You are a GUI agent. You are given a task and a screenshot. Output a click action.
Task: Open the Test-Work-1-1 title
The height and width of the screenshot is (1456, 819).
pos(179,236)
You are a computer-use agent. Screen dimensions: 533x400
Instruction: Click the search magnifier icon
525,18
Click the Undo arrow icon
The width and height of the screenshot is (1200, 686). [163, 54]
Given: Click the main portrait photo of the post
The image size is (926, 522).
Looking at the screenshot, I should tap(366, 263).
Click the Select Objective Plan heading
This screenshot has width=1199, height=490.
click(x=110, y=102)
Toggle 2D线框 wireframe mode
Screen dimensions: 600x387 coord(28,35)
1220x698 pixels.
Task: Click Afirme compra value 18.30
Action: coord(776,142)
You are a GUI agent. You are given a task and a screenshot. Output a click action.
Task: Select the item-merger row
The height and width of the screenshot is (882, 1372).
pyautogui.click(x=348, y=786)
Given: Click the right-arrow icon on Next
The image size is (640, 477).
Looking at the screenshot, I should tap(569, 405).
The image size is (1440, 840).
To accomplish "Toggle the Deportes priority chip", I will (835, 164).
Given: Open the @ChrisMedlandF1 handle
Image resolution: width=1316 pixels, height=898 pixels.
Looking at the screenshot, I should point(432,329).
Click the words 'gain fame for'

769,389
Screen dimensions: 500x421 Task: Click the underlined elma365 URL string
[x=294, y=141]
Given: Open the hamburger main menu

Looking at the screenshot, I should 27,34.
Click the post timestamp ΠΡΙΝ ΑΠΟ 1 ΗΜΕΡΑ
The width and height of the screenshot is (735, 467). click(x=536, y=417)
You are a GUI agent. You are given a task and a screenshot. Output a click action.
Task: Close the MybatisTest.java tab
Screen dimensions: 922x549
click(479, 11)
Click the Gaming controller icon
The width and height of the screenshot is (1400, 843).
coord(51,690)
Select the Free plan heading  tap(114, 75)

######

** Required action **
All of the data above needs to be transcribed verbatim.

** Solution **
You are a GUI agent. You are given a task and a screenshot. Output a click action.
Task: Open the Test-Work-1-1 title
The height and width of the screenshot is (1456, 819).
pos(179,236)
You are a computer-use agent. Screen dimensions: 533x400
Instruction: Click the search magnifier icon
525,18
Click the Undo arrow icon
The width and height of the screenshot is (1200, 686). [163, 54]
Given: Click the main portrait photo of the post
The image size is (926, 522).
Looking at the screenshot, I should tap(366, 263).
Click the Select Objective Plan heading
This screenshot has width=1199, height=490.
click(x=110, y=102)
Toggle 2D线框 wireframe mode
Screen dimensions: 600x387 coord(28,35)
1220x698 pixels.
Task: Click Afirme compra value 18.30
Action: coord(776,142)
You are a GUI agent. You are given a task and a screenshot. Output a click action.
Task: Select the item-merger row
The height and width of the screenshot is (882, 1372).
pyautogui.click(x=348, y=786)
Given: Click the right-arrow icon on Next
The image size is (640, 477).
Looking at the screenshot, I should tap(569, 405).
The image size is (1440, 840).
To accomplish "Toggle the Deportes priority chip", I will (835, 164).
Given: Open the @ChrisMedlandF1 handle
Image resolution: width=1316 pixels, height=898 pixels.
Looking at the screenshot, I should point(432,329).
Click the words 'gain fame for'

769,389
Screen dimensions: 500x421 Task: Click the underlined elma365 URL string
[x=294, y=141]
Given: Open the hamburger main menu

Looking at the screenshot, I should 27,34.
Click the post timestamp ΠΡΙΝ ΑΠΟ 1 ΗΜΕΡΑ
The width and height of the screenshot is (735, 467). click(x=536, y=417)
You are a GUI agent. You are given a task and a screenshot. Output a click action.
Task: Close the MybatisTest.java tab
Screen dimensions: 922x549
click(479, 11)
Click the Gaming controller icon
The width and height of the screenshot is (1400, 843).
coord(51,690)
Select the Free plan heading  tap(114, 75)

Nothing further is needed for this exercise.